• TASK REQUIREMENTS
Repeat the data exactly as it appears.

------------------------------------------------

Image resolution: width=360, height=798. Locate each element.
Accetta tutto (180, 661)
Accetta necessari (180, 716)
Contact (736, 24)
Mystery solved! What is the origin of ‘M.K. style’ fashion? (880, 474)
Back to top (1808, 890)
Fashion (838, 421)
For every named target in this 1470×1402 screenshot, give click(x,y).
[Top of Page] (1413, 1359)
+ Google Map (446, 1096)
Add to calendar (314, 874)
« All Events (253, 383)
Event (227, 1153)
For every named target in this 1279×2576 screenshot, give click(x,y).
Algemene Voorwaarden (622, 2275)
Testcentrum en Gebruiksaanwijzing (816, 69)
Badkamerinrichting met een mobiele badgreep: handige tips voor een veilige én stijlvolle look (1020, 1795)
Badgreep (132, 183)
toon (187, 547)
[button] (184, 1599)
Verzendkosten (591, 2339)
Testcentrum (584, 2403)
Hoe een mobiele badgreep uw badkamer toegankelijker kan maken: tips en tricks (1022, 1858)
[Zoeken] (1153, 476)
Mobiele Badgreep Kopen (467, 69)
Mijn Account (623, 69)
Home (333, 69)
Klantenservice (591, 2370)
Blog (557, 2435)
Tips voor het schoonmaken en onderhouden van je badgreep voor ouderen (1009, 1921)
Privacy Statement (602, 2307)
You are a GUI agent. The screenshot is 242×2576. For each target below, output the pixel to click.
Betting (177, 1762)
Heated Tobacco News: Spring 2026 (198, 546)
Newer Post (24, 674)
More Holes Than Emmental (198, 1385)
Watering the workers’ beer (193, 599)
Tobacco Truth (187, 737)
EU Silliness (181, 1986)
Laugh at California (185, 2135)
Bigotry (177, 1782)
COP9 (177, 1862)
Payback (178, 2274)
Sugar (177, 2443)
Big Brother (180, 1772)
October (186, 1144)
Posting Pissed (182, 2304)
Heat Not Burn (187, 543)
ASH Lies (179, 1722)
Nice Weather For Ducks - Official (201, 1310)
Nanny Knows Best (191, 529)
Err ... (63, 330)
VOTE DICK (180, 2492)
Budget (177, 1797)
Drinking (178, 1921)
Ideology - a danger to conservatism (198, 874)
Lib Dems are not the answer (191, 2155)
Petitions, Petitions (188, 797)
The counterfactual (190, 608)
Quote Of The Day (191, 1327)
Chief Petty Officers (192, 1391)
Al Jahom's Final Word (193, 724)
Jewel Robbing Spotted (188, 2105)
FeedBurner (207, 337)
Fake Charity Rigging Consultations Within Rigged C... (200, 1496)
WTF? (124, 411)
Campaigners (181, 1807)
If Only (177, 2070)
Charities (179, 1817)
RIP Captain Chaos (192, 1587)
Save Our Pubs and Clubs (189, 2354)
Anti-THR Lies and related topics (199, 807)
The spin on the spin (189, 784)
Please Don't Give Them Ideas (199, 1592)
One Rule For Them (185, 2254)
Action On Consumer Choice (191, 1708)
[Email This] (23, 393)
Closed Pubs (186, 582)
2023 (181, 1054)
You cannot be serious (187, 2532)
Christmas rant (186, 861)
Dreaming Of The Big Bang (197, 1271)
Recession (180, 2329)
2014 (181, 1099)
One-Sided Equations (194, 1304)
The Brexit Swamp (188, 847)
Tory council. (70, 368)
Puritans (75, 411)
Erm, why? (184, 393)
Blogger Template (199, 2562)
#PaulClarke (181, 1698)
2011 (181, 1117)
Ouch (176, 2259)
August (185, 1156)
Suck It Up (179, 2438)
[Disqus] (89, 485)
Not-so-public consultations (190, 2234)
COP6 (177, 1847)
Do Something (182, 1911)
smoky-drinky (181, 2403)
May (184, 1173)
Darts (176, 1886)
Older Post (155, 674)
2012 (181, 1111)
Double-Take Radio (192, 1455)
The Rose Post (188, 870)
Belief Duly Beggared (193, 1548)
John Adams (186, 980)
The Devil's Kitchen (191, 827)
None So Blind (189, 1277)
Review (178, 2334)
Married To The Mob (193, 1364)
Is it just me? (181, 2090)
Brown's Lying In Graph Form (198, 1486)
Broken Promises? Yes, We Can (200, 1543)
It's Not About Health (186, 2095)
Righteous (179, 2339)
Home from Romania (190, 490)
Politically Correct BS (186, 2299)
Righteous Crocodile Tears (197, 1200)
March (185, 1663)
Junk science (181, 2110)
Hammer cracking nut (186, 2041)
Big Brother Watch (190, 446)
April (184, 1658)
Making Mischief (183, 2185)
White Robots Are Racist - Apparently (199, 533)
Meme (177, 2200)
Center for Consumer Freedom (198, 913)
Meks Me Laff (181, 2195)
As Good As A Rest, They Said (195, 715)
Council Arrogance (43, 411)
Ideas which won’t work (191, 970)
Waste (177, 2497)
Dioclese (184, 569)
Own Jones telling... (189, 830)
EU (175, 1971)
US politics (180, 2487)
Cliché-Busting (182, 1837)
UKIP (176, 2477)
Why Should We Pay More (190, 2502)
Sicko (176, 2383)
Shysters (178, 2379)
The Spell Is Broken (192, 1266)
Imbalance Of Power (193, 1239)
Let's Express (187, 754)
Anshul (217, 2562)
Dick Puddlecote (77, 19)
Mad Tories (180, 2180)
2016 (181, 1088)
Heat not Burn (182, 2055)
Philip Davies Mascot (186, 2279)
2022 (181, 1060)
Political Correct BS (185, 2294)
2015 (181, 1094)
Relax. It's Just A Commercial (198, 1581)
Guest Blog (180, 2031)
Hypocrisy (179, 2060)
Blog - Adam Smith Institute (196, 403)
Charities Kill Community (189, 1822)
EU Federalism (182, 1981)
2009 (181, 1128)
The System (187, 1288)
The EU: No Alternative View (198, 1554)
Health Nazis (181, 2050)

------------------------------------------------

• YOUR RESPONSE
Image resolution: width=360, height=798. Locate each element.
Accetta tutto (180, 661)
Accetta necessari (180, 716)
Contact (736, 24)
Mystery solved! What is the origin of ‘M.K. style’ fashion? (880, 474)
Back to top (1808, 890)
Fashion (838, 421)
For every named target in this 1470×1402 screenshot, give click(x,y).
[Top of Page] (1413, 1359)
+ Google Map (446, 1096)
Add to calendar (314, 874)
« All Events (253, 383)
Event (227, 1153)
For every named target in this 1279×2576 screenshot, give click(x,y).
Algemene Voorwaarden (622, 2275)
Testcentrum en Gebruiksaanwijzing (816, 69)
Badkamerinrichting met een mobiele badgreep: handige tips voor een veilige én stijlvolle look (1020, 1795)
Badgreep (132, 183)
toon (187, 547)
[button] (184, 1599)
Verzendkosten (591, 2339)
Testcentrum (584, 2403)
Hoe een mobiele badgreep uw badkamer toegankelijker kan maken: tips en tricks (1022, 1858)
[Zoeken] (1153, 476)
Mobiele Badgreep Kopen (467, 69)
Mijn Account (623, 69)
Home (333, 69)
Klantenservice (591, 2370)
Blog (557, 2435)
Tips voor het schoonmaken en onderhouden van je badgreep voor ouderen (1009, 1921)
Privacy Statement (602, 2307)
You are a GUI agent. The screenshot is 242×2576. For each target below, output the pixel to click.
Betting (177, 1762)
Heated Tobacco News: Spring 2026 (198, 546)
Newer Post (24, 674)
More Holes Than Emmental (198, 1385)
Watering the workers’ beer (193, 599)
Tobacco Truth (187, 737)
EU Silliness (181, 1986)
Laugh at California (185, 2135)
Bigotry (177, 1782)
COP9 (177, 1862)
Payback (178, 2274)
Sugar (177, 2443)
Big Brother (180, 1772)
October (186, 1144)
Posting Pissed (182, 2304)
Heat Not Burn (187, 543)
ASH Lies (179, 1722)
Nice Weather For Ducks - Official (201, 1310)
Nanny Knows Best (191, 529)
Err ... (63, 330)
VOTE DICK (180, 2492)
Budget (177, 1797)
Drinking (178, 1921)
Ideology - a danger to conservatism (198, 874)
Lib Dems are not the answer (191, 2155)
Petitions, Petitions (188, 797)
The counterfactual (190, 608)
Quote Of The Day (191, 1327)
Chief Petty Officers (192, 1391)
Al Jahom's Final Word (193, 724)
Jewel Robbing Spotted (188, 2105)
FeedBurner (207, 337)
Fake Charity Rigging Consultations Within Rigged C... (200, 1496)
WTF? (124, 411)
Campaigners (181, 1807)
If Only (177, 2070)
Charities (179, 1817)
RIP Captain Chaos (192, 1587)
Save Our Pubs and Clubs (189, 2354)
Anti-THR Lies and related topics (199, 807)
The spin on the spin (189, 784)
Please Don't Give Them Ideas (199, 1592)
One Rule For Them (185, 2254)
Action On Consumer Choice (191, 1708)
[Email This] (23, 393)
Closed Pubs (186, 582)
2023 (181, 1054)
You cannot be serious (187, 2532)
Christmas rant (186, 861)
Dreaming Of The Big Bang (197, 1271)
Recession (180, 2329)
2014 (181, 1099)
One-Sided Equations (194, 1304)
The Brexit Swamp (188, 847)
Tory council. (70, 368)
Puritans (75, 411)
Erm, why? (184, 393)
Blogger Template (199, 2562)
#PaulClarke (181, 1698)
2011 (181, 1117)
Ouch (176, 2259)
August (185, 1156)
Suck It Up (179, 2438)
[Disqus] (89, 485)
Not-so-public consultations (190, 2234)
COP6 (177, 1847)
Do Something (182, 1911)
smoky-drinky (181, 2403)
May (184, 1173)
Darts (176, 1886)
Older Post (155, 674)
2012 (181, 1111)
Double-Take Radio (192, 1455)
The Rose Post (188, 870)
Belief Duly Beggared (193, 1548)
John Adams (186, 980)
The Devil's Kitchen (191, 827)
None So Blind (189, 1277)
Review (178, 2334)
Married To The Mob (193, 1364)
Is it just me? (181, 2090)
Brown's Lying In Graph Form (198, 1486)
Broken Promises? Yes, We Can (200, 1543)
It's Not About Health (186, 2095)
Righteous (179, 2339)
Home from Romania (190, 490)
Politically Correct BS (186, 2299)
Righteous Crocodile Tears (197, 1200)
March (185, 1663)
Junk science (181, 2110)
Hammer cracking nut (186, 2041)
Big Brother Watch (190, 446)
April (184, 1658)
Making Mischief (183, 2185)
White Robots Are Racist - Apparently (199, 533)
Meme (177, 2200)
Center for Consumer Freedom (198, 913)
Meks Me Laff (181, 2195)
As Good As A Rest, They Said (195, 715)
Council Arrogance (43, 411)
Ideas which won’t work (191, 970)
Waste (177, 2497)
Dioclese (184, 569)
Own Jones telling... (189, 830)
EU (175, 1971)
US politics (180, 2487)
Cliché-Busting (182, 1837)
UKIP (176, 2477)
Why Should We Pay More (190, 2502)
Sicko (176, 2383)
Shysters (178, 2379)
The Spell Is Broken (192, 1266)
Imbalance Of Power (193, 1239)
Let's Express (187, 754)
Anshul (217, 2562)
Dick Puddlecote (77, 19)
Mad Tories (180, 2180)
2016 (181, 1088)
Heat not Burn (182, 2055)
Philip Davies Mascot (186, 2279)
2022 (181, 1060)
Political Correct BS (185, 2294)
2015 (181, 1094)
Relax. It's Just A Commercial (198, 1581)
Guest Blog (180, 2031)
Hypocrisy (179, 2060)
Blog - Adam Smith Institute (196, 403)
Charities Kill Community (189, 1822)
EU Federalism (182, 1981)
2009 (181, 1128)
The System (187, 1288)
The EU: No Alternative View (198, 1554)
Health Nazis (181, 2050)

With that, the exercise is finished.